Riverbed has announced that the Riverbed(R) Steelhead(R) appliance has achieved an EAL4+ certification under the Common Criteria for Information Technology Security Evaluation and Certification Scheme (CCS). By obtaining this certification, Riverbed is assuring federal agencies and departments that its WAN optimisation solution meets stringent government requirements mandated for commercial information security products purchased by the U.S. government for use in national security systems. Riverbed Steelhead appliance is the first WAN optimization product to achieve this level of certification.

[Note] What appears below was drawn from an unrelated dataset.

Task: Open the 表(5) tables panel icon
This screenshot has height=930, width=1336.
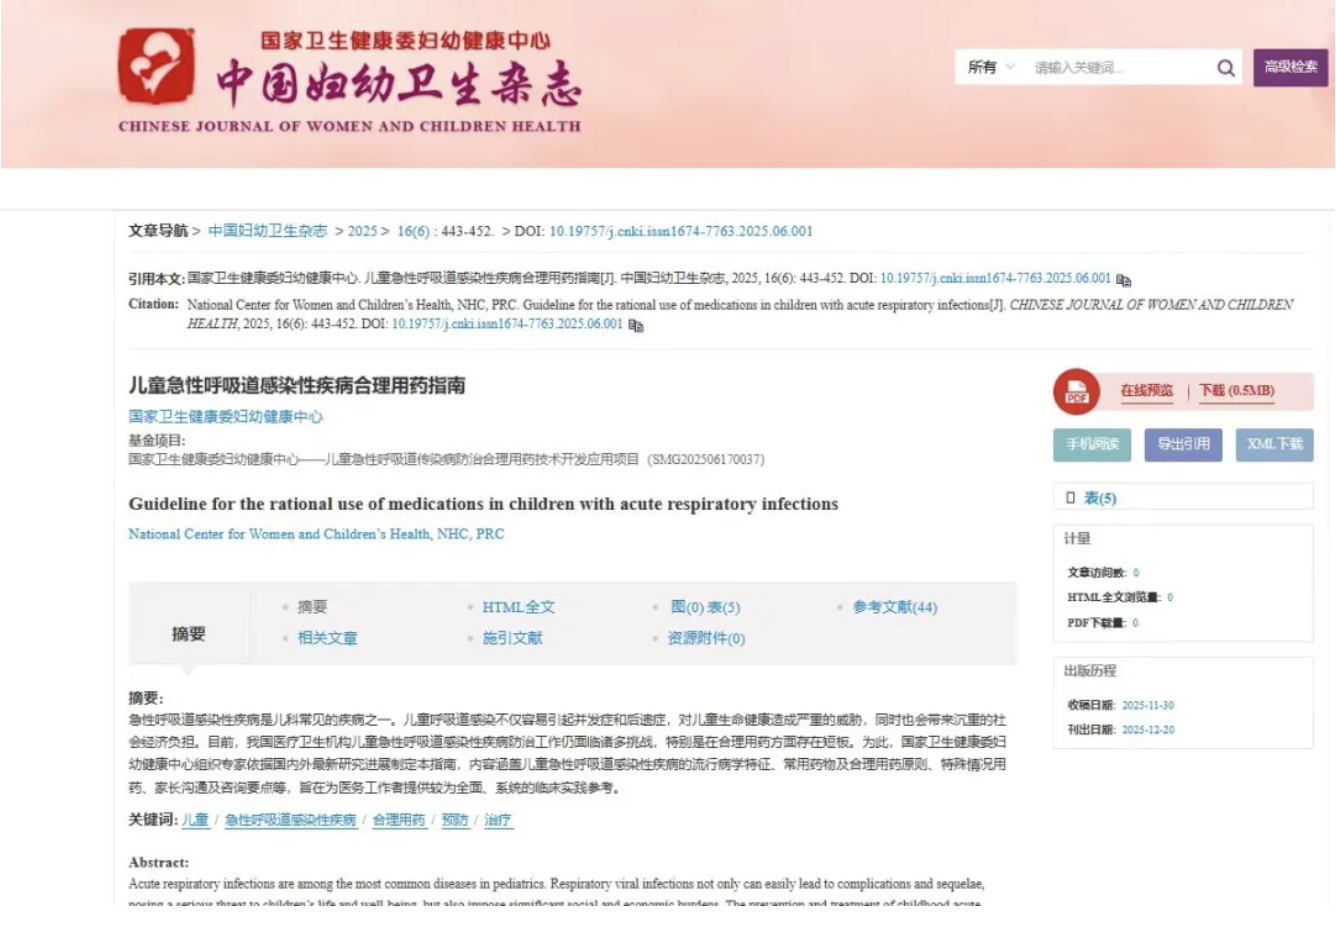Action: pos(1071,498)
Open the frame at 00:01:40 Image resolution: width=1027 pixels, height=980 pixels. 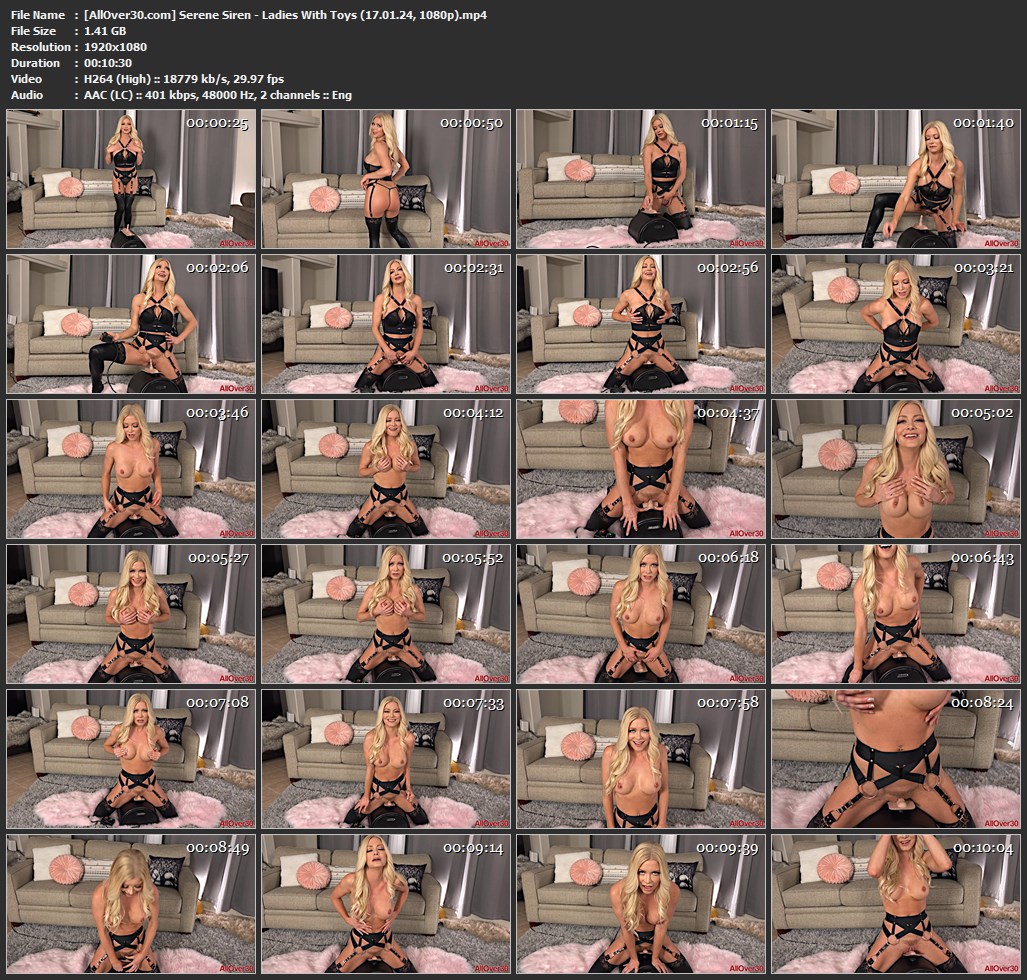pyautogui.click(x=897, y=179)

Common criteria is an internationally recognised standard (ISO 15408) that defines a common framework for evaluating security features, capabilities and product lifecycle processes of information technology products. The standard consists of several predetermined evaluation assurance levels, each one more stringent than the last. Common Criteria allows vendors to have products tested against a chosen level, EAL4+ in Riverbed's case, by an independent third-party testing laboratory using the common evaluation methodology. This is followed by an independent validation of evaluation results via a common criteria certificate authorising scheme. The resulting certification report demonstrates conformance to the common criteria standard. Information assurance certification of products is mandated by the United States government for federal information technology purchases for national security systems, and common criteria meets the information assurance certification requirement. Obtaining the certification can speed the purchasing process by limiting or in some cases eliminating the need for federal agencies and their partners to endure lengthy interoperability and assurance testing. Through the Common Criteria Recognition Agreement (CCRA), the evaluations are recognised by 26 participating countries, including the United States, all EU countries, Canada, Australia, Japan and Korea. Continuing investment in the federal market common criteria is the most recent certification obtained by Riverbed to provide federal and government agencies with the highest level of information assurance.

In October 2009, Riverbed announced that its WAN optimisation solutions had undergone successful assessment by the Joint Interoperability Test Command (JITC). JITC, a military organisation under the Defense Information Systems Agency (DISA) and the Department of Defense (DoD), conducts security and interoperability testing of national security systems and information technology systems hardware, software and components. Riverbed underwent the JITC testing process in order to comply with the requirements of its DoD customers and also to provide independent third-party assurance that it complies with the highest standards of security within its WAN optimisation solution. In addition, JITC testing can speed the purchasing process by limiting or in some cases eliminating the need for the DoD and its partners to endure lengthy interoperability and assurance testing.

To further its support for federal enterprises, Riverbed continues to work on additional federal security standards. Riverbed is currently in the process of seeking Federal Information Processing Standards Publications (FIPS) 140-2 Validation for its Steelhead appliances.